Showing posts with label Joel Hernandez. Show all posts
Showing posts with label Joel Hernandez. Show all posts

Monday, 10 August 2020

Education departments are weird

So our Joel Hernandez has completed some more work on what's all going on in New Zealand's school system and an Auckland Uni education prof is mad about it

Oh well. 

Joel's long term project has been to look at differences in outcomes across students and schools, using the administrative data held in the StatsNZ data lab to adjust for a rather broad assortment of things that students bring with them into the classroom. 

Naive league tables will credit, or damn, schools for outcomes that are largely due to differences in the communities that those schools serve. Getting better measures on outcomes, adjusting for the differences across families that we can see in the data lab, helps. 

Our measures don't tell you what's going on in any particular school, but they do let you know whether a school is doing about as well as expected in the current system given the kids it teaches, or whether it's a place that the Education Review Office might want to go visit to see what's going on. It could be that better-than-expected performance in one school has nothing to do with that school's practices but instead has everything to do with an after-school tutoring club the parents set up - for example. 

Earlier, Joel looked at differences across schools to show that most of the difference in public school performance, by decile, disappears when you account for the differences in the families those schools serve.
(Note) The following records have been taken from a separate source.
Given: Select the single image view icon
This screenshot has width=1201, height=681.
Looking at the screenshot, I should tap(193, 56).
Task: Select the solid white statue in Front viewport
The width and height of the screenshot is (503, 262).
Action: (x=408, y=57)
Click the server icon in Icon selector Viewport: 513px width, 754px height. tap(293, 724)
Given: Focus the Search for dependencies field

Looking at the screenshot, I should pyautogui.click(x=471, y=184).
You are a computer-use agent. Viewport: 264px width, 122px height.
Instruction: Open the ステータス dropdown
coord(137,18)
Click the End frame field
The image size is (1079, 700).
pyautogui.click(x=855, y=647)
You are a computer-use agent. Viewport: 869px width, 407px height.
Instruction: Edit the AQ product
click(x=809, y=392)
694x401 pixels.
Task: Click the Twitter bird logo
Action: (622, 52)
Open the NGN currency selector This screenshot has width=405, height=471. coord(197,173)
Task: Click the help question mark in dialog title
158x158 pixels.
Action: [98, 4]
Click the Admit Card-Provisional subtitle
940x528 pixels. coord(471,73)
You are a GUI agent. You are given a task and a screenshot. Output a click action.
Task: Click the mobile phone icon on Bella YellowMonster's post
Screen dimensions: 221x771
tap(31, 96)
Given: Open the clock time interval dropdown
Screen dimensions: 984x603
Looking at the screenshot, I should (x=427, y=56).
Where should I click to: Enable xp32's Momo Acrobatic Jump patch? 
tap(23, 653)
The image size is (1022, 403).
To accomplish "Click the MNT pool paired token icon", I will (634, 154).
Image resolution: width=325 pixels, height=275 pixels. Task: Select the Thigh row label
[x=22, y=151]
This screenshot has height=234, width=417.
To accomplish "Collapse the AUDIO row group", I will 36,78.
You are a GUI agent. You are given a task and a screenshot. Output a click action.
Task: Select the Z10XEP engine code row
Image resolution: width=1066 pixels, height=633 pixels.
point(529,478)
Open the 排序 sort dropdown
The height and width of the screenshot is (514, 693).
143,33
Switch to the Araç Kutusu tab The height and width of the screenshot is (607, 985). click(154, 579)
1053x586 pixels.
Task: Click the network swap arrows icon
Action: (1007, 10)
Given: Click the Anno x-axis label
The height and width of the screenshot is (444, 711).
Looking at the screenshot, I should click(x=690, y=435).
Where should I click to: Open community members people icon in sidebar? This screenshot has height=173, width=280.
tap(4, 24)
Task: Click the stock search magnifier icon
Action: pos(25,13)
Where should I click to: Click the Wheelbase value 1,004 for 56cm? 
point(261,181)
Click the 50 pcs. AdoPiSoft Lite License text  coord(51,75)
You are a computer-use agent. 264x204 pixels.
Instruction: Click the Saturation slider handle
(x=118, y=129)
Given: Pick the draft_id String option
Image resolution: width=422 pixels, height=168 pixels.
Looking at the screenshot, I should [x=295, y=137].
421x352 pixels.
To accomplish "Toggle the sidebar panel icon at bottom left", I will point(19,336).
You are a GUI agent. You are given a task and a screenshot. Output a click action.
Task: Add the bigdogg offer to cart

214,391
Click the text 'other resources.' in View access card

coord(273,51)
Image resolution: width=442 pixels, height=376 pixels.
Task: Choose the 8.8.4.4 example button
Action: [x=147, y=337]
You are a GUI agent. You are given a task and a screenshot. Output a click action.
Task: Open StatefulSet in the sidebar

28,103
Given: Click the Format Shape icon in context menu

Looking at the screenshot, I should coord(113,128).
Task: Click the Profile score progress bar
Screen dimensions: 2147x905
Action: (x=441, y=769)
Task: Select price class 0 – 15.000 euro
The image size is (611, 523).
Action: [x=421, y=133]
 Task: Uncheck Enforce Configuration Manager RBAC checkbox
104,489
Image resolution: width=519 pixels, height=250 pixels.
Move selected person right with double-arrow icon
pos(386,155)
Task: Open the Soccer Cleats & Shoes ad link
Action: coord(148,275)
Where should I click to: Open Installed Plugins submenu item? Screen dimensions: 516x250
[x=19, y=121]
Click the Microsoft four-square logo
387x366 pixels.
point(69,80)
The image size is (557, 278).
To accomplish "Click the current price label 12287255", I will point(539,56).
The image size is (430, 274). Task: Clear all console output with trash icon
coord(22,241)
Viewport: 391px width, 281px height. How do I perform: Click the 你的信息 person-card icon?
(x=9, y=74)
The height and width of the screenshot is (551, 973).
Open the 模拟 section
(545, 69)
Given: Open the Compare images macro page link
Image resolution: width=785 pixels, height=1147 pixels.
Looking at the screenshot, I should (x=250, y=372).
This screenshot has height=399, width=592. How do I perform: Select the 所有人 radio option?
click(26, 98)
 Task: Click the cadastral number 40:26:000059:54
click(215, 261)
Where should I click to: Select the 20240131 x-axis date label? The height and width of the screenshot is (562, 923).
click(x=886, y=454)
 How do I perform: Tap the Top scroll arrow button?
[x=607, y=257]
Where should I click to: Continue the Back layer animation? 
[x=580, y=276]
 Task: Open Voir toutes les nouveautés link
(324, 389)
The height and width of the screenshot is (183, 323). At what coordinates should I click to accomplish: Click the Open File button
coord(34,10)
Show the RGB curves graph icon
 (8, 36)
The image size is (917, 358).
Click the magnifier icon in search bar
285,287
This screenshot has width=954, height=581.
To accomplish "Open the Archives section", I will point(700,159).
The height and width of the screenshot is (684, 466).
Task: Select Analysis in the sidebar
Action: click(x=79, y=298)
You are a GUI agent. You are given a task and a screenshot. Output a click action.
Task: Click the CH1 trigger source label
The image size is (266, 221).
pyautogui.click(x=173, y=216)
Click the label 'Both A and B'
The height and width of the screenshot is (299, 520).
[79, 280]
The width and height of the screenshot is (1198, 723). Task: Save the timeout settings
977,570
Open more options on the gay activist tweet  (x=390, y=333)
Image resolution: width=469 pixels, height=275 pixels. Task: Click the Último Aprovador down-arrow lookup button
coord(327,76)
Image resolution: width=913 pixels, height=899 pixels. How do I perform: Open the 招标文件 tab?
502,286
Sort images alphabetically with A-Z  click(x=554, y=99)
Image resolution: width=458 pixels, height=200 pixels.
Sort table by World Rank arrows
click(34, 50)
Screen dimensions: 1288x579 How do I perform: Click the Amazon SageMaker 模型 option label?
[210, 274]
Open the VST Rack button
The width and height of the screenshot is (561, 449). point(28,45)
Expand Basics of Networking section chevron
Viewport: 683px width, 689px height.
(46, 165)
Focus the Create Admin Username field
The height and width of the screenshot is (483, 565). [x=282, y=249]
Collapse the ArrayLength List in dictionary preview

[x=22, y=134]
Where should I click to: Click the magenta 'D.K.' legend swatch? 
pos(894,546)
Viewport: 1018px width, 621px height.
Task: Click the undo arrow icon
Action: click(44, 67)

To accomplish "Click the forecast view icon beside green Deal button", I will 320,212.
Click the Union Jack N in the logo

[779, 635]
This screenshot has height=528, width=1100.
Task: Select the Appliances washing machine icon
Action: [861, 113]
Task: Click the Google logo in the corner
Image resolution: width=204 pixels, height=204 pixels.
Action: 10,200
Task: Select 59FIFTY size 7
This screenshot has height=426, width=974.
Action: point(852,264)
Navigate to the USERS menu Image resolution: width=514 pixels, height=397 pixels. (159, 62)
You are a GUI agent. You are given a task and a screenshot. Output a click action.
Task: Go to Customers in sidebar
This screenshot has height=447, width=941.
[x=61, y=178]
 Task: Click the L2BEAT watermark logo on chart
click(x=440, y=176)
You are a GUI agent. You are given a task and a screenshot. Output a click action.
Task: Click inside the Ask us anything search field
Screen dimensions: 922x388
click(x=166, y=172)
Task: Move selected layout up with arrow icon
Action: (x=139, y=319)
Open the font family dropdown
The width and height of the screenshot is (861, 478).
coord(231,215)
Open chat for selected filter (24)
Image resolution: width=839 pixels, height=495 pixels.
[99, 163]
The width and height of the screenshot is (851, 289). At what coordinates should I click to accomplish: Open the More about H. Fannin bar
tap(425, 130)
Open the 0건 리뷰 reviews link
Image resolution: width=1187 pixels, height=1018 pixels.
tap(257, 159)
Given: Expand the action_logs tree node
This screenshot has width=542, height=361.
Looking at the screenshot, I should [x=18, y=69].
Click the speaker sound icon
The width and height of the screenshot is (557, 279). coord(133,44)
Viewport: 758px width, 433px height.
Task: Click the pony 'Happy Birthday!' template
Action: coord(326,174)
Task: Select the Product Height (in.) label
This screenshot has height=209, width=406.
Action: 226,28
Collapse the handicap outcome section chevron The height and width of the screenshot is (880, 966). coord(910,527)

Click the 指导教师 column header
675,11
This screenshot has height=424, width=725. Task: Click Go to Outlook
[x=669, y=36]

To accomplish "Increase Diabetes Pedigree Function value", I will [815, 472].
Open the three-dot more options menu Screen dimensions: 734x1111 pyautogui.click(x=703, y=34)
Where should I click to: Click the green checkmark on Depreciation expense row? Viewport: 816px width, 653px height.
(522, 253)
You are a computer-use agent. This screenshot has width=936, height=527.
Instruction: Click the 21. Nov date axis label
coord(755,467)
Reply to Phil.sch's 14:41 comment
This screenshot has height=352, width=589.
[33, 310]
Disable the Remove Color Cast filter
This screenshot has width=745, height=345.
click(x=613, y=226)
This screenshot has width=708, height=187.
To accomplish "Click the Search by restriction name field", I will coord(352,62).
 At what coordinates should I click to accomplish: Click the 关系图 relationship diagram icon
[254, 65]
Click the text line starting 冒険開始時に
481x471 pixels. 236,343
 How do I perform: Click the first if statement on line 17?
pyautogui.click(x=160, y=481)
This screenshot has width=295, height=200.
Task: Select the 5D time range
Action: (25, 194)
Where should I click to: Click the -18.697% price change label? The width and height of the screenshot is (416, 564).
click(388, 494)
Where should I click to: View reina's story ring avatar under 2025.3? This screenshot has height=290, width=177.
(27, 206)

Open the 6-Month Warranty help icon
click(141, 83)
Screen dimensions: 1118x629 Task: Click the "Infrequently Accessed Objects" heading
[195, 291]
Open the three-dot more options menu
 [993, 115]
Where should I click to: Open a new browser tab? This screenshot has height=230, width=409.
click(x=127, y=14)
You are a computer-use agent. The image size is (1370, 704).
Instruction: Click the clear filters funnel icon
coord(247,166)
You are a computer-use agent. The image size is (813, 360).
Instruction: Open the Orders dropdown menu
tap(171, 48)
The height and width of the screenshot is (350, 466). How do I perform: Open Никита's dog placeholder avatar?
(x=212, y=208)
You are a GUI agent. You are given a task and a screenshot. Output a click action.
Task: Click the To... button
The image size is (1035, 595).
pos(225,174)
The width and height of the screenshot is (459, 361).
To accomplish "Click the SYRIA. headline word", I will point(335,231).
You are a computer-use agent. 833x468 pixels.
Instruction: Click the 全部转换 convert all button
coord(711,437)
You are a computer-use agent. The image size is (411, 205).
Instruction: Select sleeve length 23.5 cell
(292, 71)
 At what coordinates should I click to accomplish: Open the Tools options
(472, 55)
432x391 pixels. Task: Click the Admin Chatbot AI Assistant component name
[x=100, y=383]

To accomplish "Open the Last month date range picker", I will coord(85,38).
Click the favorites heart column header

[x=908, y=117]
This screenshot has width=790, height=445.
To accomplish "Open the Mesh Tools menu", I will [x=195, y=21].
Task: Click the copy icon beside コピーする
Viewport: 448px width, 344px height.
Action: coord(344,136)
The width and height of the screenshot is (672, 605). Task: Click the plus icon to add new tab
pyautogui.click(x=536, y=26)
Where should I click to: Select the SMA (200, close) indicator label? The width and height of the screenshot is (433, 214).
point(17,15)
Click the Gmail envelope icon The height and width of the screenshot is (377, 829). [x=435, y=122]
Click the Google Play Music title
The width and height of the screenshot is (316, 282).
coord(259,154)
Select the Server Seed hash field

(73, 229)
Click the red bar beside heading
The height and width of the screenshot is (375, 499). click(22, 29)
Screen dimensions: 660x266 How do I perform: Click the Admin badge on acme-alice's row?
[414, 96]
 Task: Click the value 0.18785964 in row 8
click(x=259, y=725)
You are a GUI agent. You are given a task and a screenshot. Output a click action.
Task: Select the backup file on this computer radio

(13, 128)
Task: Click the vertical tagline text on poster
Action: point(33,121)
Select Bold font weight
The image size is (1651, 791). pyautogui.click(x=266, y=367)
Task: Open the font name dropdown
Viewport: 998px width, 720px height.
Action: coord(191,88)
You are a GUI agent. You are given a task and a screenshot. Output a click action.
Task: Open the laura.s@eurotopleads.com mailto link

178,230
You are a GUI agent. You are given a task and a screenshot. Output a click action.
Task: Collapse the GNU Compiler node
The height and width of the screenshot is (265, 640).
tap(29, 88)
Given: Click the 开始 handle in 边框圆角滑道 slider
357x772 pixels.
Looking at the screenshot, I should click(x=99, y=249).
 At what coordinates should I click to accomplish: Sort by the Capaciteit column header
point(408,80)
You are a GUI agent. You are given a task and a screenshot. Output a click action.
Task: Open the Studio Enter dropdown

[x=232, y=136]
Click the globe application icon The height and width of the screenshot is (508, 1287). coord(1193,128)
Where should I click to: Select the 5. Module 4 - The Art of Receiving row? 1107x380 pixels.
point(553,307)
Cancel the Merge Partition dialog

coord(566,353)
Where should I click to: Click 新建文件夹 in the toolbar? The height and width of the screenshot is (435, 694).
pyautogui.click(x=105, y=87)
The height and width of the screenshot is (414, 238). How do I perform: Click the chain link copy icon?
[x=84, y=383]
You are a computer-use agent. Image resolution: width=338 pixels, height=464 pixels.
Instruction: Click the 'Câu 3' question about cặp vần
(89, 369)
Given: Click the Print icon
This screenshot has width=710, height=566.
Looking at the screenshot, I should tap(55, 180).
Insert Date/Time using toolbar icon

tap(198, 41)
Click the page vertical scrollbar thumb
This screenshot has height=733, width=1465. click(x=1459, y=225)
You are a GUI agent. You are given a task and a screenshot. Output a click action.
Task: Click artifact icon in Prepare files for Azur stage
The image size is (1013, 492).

Piles of low-decile schools showed up as top performers, if you run the stats properly. 

The broader project, which will take some time because lab work is onerous and we only have Joel doing this work for us, will extend to a much broader set of outcomes going beyond NCEA. The Ministry of Ed has like 3000 staff; we have a bit over a dozen staff and we only have Joel in the lab. 

I'm keen to know how different schools vary in stuff like Not In Education, Employment or Training (NEET) status in years following high school completion; tertiary completion; salaries a few years after completing high school; crime rates; benefit uptake - there's a lot that can be looked at. But it'll take a while. We start with one set of data matches and build outward from there, adding things on as we go. 

Anyway, Joel's most recent project looks at whether there are differences in outcomes across state, state-integrated, and private schools. Not many kids go to private school in New Zealand, but private and integrated schools dominate the league tables for achieving University Entrance. 

Because of the cost of private schools, they're mostly going to be attended by kids from richer families. We're still looking at outcomes observable in school data available in the data lab. School data includes every student's performance on every NCEA standard they've sat, and whether they've achieved University Entrance. But it doesn't include data on whether they took up options available in some private schools to attend International Baccalaureate classes instead, or to take the Cambridge exams instead of NCEA. So Joel looked at UE as basis for comparison. 

And remember that the broader project will eventually get to a lot more outcomes. Those take time, and we have one econometrician on the job. 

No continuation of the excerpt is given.